I would listen to the songs by María del Mar Bonet and Lluís Llach all day and all night long and then I would memorize the vocabulary. I watched some plays staged by Nuria Espert, Silvia Tortosa’s beauty tips, a bunch of comedies starring Carmen Conesa and I also read some of Teresa Gimpera’s self-help books. I would prepare myself fully for the afternoons, when my female executioner used to come. I admired her dedication, her iron will not to make things easier for me and force me to outdo myself.
That is the way it should be- I thought, as I never let an opportunity pass to learn something new. I adored that nurse.- She just wants the best for me – I would tell my husband. –You can’t understand her! She wants me to make an effort, she wants me to learn, to leave this hospital not only physically cured but also cured of my supine ignorance that had me immersed in the dark regarding Catalan language.
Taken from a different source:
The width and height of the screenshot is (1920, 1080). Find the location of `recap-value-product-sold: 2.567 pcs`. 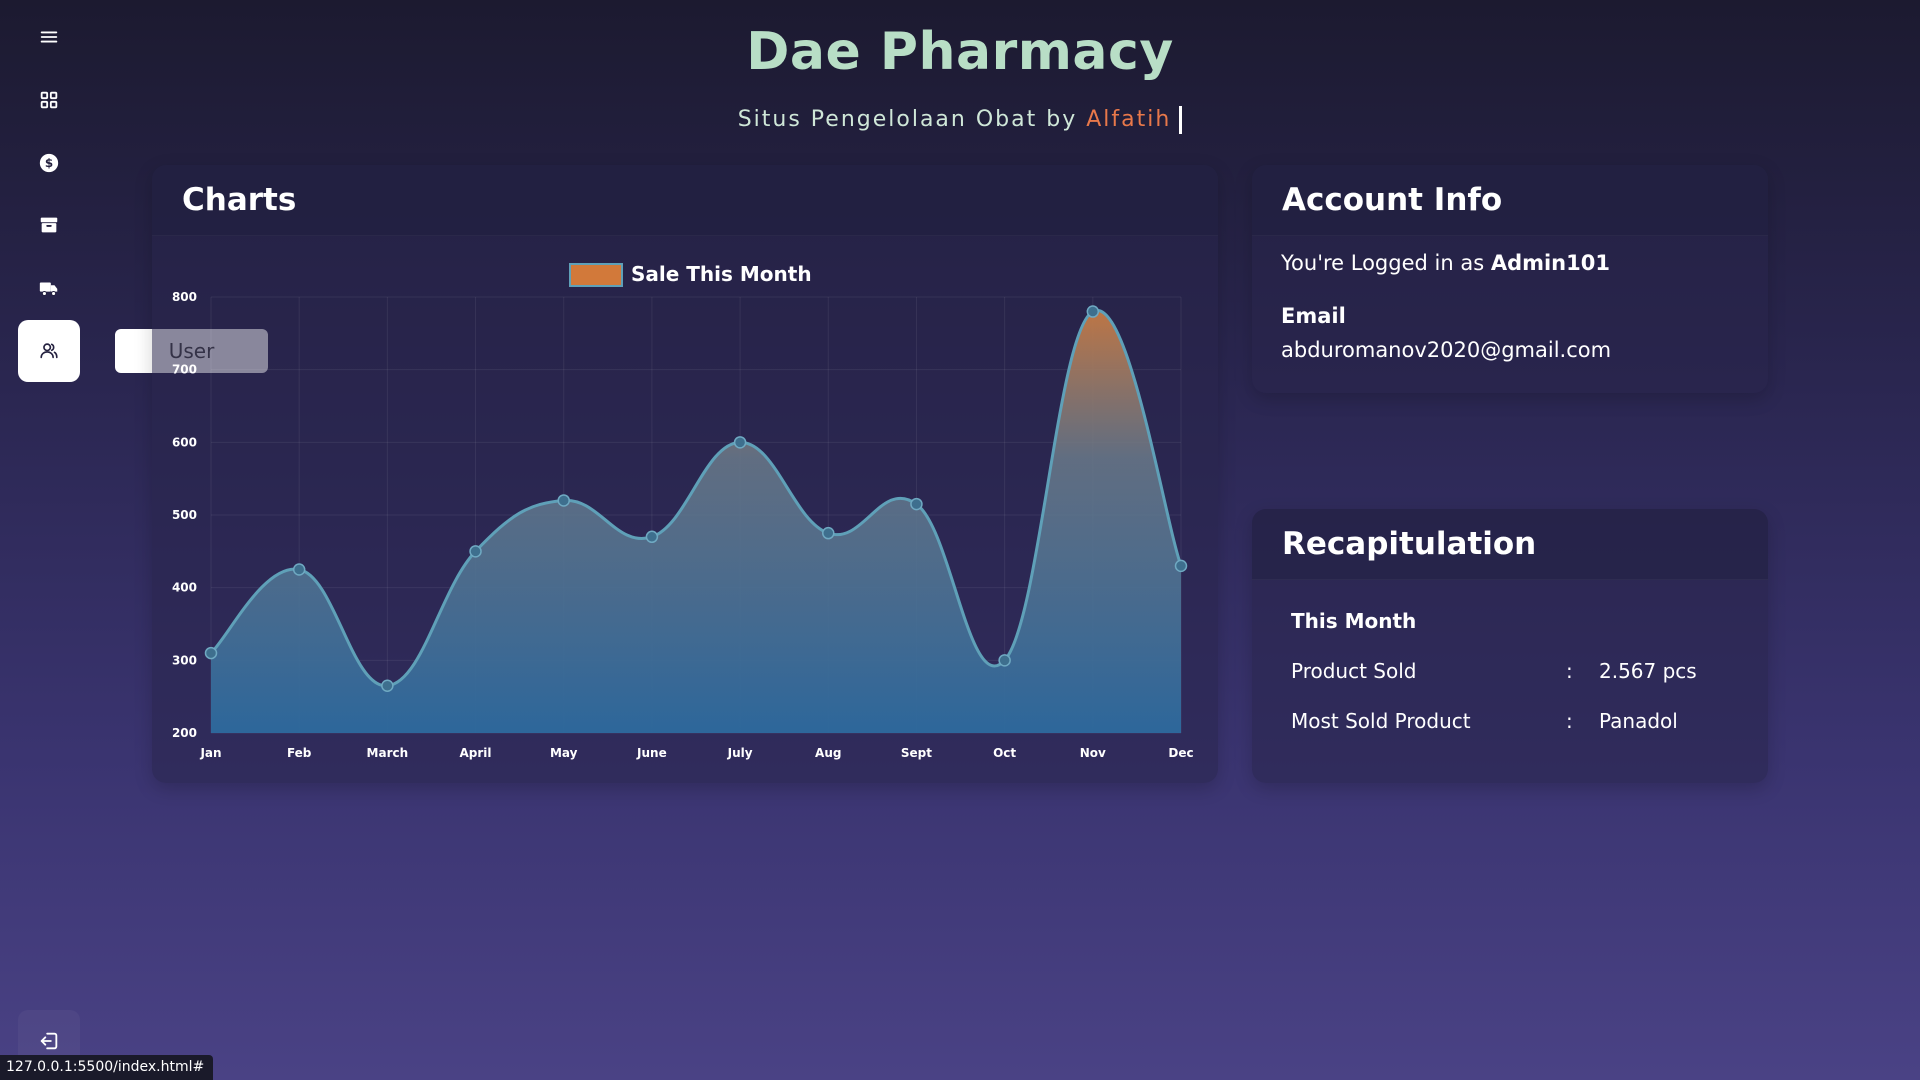

recap-value-product-sold: 2.567 pcs is located at coordinates (1648, 671).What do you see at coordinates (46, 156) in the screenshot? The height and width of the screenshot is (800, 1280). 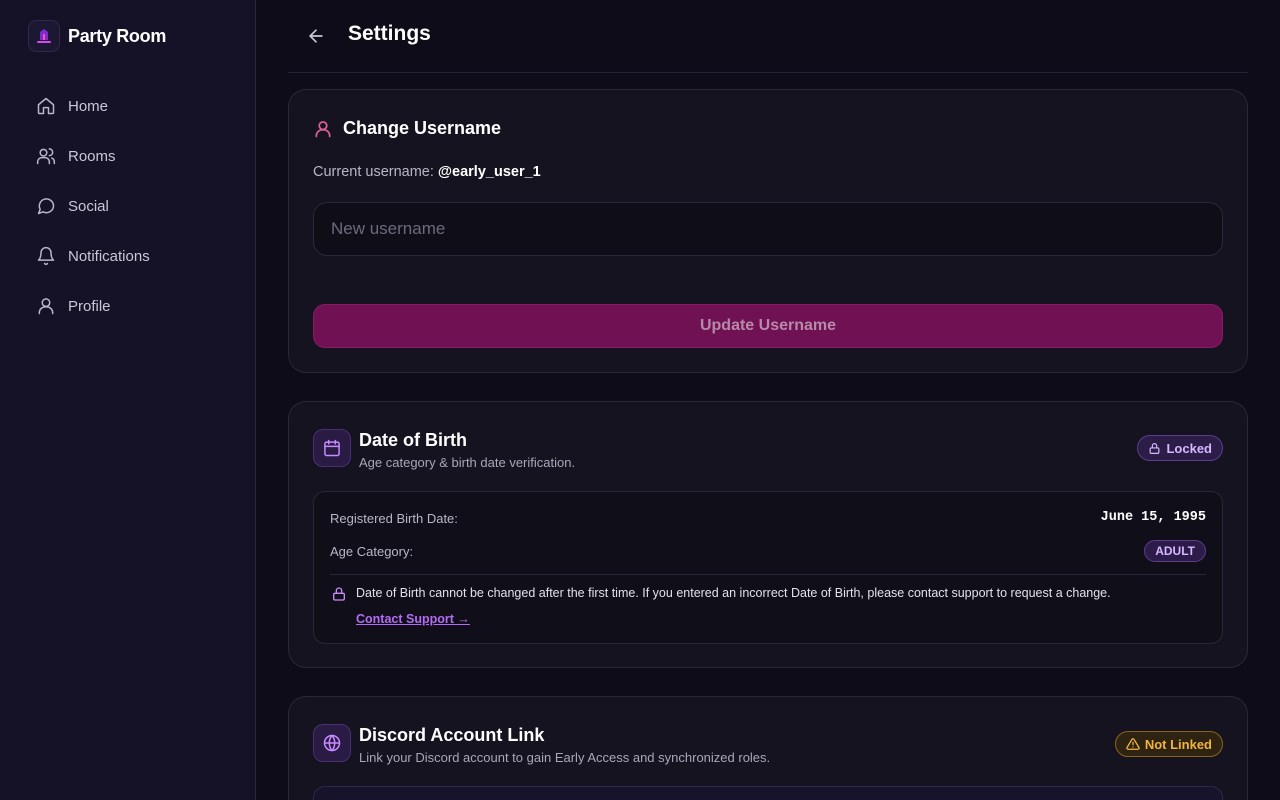 I see `users-icon` at bounding box center [46, 156].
It’s completely unforgivable to come to Barcelona and not be able to say in Catalan something so dead easy such as “ I think the blood flow is impaired. Please, don’t insert there the peripheral IV catheter”.
My husband would only nod, resigned. He knew that I would never leave that hospital before I could speak and write like Mercè Rodoreda.
I would apply myself to the study of grammar during the day, and I would do a lot of written exercises with a shaky hand on my ruled notebooks.
My eagerness to learn quickly and show my progress in front of that nursing Pygmalion made me ambidextrous. I would ruin one of my hands until it was unusable, and then I changed it for the other. Regardless of my state of exhaustion, I kept at my task.
I was released from the hospital after one month and a half. I gratefully said goodbye to the medical team that had taken care of me. But the most affectionate hug, the most heartfelt, was the one I gave my teacher.
¡Mil gràcies! (A thousand thanks!), I told her, squeezing her hands, my eyes moistened with tears. – Mai oblidaré el gran favor que m’has fet (I will never forget the very great favor you have done to me)- and I smacked a noisy kiss on her martinet face. Unmoved, she just let out a laconic “adéu” (goodbye), adjusted her cap and went back to work.
I do testify that the popular saying “spare the rod and spoil the child” is absolutely true!